Rumusan tugas –
Periksa apakah setiap pernyataan berikut sesuai dengan berita tentang putusan MK. Jawab ya atau tidak untuk masing-masing dan sertakan kutipan persis kata-kata penentunya dari berita itu.
1. MK menolak permohonan uji materil pasal pelarangan Narkotika Golongan I untuk pelayanan kesehatan.
2. Putusan tersebut dikeluarkan pada tahun 2020.
3. MK memerintahkan Pemerintah untuk melakukan riset terhadap Narkotika Golongan I.

JOGOJATIM. SURABAYA – Mahkamah Konstitusi (MK) akhirnya mengeluarkan Putusan Nomor 106/PUU-XVIII/2020 pada 20 Juli 2022, yang menolak permohonan uji materil pasal pelarangan Narkotika Golongan I untuk pelayanan kesehatan.
Namun dalam pertimbangannya, MK memerintahkan Pemerintah untuk segera melakukan riset terhadap Narkotika Golongan I dengan kepentingan praktis pelayanan kesehatan. MK menekankan bahwa hasil dari pengkajian dan penelitian ilmiah tersebut harus dijadikan sebagai bahan oleh pembuat kebijakan, untuk mengubah peraturan terkait pemanfaatan Narkotika Golongan I untuk kepentingan kesehatan.

Kutipan sumber –
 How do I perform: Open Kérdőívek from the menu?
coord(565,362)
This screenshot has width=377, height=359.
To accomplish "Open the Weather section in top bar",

Jawaban yang diharapkan –
1. Ya: "yang menolak permohonan uji materil pasal pelarangan Narkotika Golongan I untuk pelayanan kesehatan"
2. Tidak: "pada 20 Juli 2022"
3. Ya: "MK memerintahkan Pemerintah untuk segera melakukan riset terhadap Narkotika Golongan I"